Prompt |
Only one span of the listing below should come back. It runs from the line with "The image size is (679, 938)." through the line with "Expand the Month / Year drill arrow", and each of its lines must be reproduced exactly.

Provided information |
______________________________

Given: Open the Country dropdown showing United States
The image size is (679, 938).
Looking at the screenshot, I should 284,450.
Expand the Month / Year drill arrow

______________________________

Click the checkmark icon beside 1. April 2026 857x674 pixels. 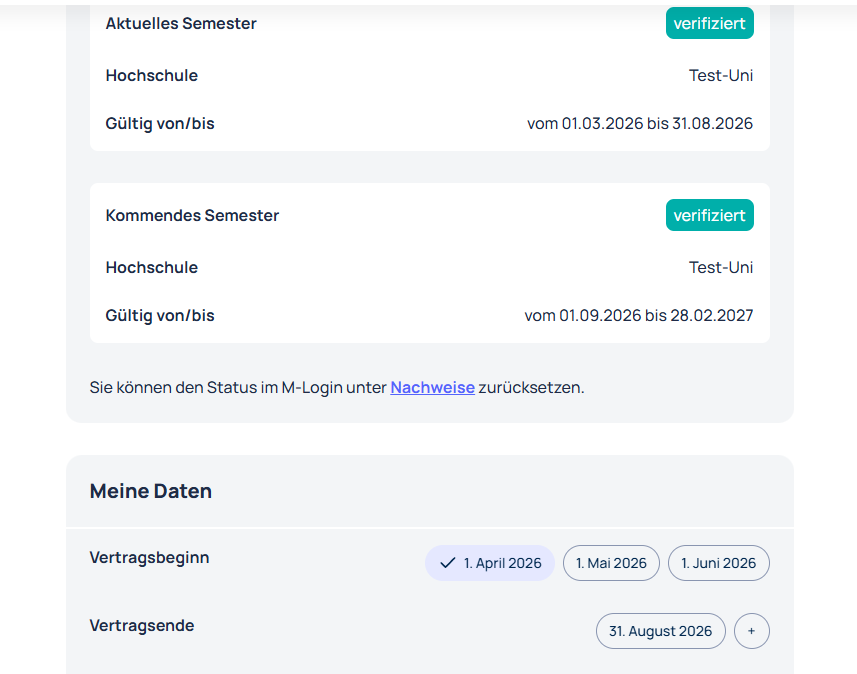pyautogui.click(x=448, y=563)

______________________________

Result for this exercise |
The image size is (679, 938).
Looking at the screenshot, I should 284,450.
Expand the Month / Year drill arrow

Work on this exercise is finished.